*REQUIRED WORK*. The lines to be extracted run from the start of the listing through the line containing "Task: Pick the Ellipse tool"; copy them exactly and nothing else.

*MATERIAL FOR THIS TASK*.

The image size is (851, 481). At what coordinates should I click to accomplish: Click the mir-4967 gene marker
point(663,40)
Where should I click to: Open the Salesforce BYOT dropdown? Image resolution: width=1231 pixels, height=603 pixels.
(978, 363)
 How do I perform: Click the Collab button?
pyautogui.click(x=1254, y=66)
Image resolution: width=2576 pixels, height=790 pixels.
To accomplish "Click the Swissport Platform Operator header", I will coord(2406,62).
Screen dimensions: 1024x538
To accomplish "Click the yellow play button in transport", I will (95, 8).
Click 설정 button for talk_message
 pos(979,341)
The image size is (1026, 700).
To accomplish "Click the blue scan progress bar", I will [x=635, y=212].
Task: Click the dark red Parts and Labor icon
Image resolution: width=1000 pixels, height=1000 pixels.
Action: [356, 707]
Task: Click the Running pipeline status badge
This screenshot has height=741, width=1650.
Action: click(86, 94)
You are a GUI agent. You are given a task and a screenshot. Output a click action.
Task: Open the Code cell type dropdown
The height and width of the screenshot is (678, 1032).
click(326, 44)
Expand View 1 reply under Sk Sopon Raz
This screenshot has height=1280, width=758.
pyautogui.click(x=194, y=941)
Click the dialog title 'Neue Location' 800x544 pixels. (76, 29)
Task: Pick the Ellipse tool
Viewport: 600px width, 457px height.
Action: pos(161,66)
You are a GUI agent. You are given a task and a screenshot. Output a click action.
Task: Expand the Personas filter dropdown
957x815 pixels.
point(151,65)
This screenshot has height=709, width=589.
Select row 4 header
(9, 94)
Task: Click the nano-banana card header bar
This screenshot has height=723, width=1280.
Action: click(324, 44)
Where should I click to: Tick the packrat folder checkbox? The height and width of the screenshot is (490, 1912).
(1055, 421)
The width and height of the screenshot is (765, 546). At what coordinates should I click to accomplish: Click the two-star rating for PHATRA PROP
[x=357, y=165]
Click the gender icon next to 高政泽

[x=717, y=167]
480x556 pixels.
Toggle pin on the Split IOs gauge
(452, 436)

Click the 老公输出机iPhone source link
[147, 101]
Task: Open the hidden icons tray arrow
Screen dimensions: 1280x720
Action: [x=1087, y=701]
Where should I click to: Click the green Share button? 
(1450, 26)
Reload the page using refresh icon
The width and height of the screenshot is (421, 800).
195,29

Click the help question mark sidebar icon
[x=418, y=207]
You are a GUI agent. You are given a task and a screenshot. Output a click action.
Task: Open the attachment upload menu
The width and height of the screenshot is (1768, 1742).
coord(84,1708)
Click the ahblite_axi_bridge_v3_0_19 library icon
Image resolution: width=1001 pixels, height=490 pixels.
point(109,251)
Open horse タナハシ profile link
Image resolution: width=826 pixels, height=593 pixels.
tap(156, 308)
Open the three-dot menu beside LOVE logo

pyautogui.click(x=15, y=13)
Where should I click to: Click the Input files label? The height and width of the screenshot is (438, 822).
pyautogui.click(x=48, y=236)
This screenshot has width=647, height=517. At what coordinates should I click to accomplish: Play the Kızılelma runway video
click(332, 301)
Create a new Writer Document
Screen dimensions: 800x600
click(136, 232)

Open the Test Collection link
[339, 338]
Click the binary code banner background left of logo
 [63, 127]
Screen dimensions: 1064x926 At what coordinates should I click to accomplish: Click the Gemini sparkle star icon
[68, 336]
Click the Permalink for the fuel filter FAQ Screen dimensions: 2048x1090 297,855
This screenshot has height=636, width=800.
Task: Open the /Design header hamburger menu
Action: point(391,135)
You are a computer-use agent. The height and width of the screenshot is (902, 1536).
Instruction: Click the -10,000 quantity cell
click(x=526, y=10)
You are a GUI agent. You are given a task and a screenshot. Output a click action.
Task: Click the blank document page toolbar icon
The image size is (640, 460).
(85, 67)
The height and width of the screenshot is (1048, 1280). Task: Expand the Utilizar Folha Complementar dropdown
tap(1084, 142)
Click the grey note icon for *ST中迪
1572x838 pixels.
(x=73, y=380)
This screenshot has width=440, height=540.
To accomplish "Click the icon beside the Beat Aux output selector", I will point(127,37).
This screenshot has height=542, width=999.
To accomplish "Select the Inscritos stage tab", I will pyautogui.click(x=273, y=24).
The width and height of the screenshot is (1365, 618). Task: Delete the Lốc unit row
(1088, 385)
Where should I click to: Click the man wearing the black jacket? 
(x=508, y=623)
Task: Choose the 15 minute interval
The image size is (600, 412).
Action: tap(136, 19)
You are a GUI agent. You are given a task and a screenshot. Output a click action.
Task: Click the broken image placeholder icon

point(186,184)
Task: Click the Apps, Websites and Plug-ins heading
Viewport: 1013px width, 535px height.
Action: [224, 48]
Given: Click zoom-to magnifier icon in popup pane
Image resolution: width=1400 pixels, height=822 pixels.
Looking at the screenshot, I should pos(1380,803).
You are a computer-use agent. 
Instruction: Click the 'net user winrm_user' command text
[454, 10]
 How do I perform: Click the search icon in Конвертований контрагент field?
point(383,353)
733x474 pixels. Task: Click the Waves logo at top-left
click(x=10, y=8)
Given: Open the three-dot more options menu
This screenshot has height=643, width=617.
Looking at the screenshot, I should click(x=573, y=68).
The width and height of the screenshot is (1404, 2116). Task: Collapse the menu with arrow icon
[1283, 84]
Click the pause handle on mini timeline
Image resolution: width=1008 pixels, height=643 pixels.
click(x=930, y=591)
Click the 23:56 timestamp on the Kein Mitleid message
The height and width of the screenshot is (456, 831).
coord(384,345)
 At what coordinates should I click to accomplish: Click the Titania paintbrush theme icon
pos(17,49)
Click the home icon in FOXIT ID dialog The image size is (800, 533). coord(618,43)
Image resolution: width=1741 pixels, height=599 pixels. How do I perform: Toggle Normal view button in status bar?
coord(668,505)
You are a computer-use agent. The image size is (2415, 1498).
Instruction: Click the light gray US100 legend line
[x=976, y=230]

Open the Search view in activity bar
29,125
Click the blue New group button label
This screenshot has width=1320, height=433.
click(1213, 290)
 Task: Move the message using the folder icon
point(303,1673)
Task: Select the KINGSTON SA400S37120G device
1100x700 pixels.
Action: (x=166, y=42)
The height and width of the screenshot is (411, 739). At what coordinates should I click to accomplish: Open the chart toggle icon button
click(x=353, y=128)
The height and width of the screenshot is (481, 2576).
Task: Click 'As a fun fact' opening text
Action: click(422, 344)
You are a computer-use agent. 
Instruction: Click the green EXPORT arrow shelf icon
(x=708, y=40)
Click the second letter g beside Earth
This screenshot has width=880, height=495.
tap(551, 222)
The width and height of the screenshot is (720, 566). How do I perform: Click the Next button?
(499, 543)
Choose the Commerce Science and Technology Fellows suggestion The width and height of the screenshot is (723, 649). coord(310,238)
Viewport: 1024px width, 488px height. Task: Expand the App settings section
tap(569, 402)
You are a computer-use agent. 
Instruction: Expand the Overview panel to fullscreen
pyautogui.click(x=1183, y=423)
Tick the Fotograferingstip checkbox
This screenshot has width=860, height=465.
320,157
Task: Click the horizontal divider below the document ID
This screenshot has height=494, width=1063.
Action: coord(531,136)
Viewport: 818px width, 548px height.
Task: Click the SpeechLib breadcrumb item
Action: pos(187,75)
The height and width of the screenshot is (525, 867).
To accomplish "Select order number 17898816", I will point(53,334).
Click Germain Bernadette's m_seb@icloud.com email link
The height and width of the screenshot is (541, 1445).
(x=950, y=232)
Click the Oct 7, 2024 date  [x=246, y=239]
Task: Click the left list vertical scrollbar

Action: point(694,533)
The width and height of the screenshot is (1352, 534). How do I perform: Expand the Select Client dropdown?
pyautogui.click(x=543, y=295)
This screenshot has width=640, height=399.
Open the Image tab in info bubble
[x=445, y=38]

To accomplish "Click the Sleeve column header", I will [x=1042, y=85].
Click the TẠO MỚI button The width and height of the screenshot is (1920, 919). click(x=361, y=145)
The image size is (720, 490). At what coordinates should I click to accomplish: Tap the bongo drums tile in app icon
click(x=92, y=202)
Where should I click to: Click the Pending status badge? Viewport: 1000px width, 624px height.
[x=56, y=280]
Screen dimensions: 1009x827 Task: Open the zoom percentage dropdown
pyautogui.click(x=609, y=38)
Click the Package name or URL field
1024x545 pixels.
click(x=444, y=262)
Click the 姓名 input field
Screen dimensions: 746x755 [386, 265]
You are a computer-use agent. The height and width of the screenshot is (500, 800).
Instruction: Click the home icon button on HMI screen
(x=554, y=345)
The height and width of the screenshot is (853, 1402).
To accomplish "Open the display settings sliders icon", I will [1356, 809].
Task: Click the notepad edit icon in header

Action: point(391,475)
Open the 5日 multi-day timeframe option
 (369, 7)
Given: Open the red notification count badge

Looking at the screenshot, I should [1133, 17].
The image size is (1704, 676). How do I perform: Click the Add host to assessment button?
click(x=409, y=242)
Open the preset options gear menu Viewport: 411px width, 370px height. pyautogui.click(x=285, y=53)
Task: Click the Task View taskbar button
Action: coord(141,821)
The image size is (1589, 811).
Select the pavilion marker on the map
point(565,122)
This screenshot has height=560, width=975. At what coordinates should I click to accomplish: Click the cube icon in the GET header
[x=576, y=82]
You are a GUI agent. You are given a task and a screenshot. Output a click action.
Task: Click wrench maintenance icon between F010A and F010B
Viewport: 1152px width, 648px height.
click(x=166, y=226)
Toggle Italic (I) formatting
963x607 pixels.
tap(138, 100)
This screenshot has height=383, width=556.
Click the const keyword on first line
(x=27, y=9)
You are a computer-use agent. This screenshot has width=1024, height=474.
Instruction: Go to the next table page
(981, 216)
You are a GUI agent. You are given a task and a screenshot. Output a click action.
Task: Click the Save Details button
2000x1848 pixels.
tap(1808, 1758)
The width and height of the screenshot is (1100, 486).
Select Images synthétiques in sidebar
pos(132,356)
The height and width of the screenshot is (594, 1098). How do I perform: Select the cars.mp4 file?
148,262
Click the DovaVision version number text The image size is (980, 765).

*RESULT BELOW*.
The image size is (851, 481). At what coordinates should I click to accomplish: Click the mir-4967 gene marker
point(663,40)
Where should I click to: Open the Salesforce BYOT dropdown? Image resolution: width=1231 pixels, height=603 pixels.
(978, 363)
 How do I perform: Click the Collab button?
pyautogui.click(x=1254, y=66)
Image resolution: width=2576 pixels, height=790 pixels.
To accomplish "Click the Swissport Platform Operator header", I will coord(2406,62).
Screen dimensions: 1024x538
To accomplish "Click the yellow play button in transport", I will (95, 8).
Click 설정 button for talk_message
 pos(979,341)
The image size is (1026, 700).
To accomplish "Click the blue scan progress bar", I will [x=635, y=212].
Task: Click the dark red Parts and Labor icon
Image resolution: width=1000 pixels, height=1000 pixels.
Action: [356, 707]
Task: Click the Running pipeline status badge
This screenshot has height=741, width=1650.
Action: click(86, 94)
You are a GUI agent. You are given a task and a screenshot. Output a click action.
Task: Open the Code cell type dropdown
The height and width of the screenshot is (678, 1032).
click(326, 44)
Expand View 1 reply under Sk Sopon Raz
This screenshot has height=1280, width=758.
pyautogui.click(x=194, y=941)
Click the dialog title 'Neue Location' 800x544 pixels. (76, 29)
Task: Pick the Ellipse tool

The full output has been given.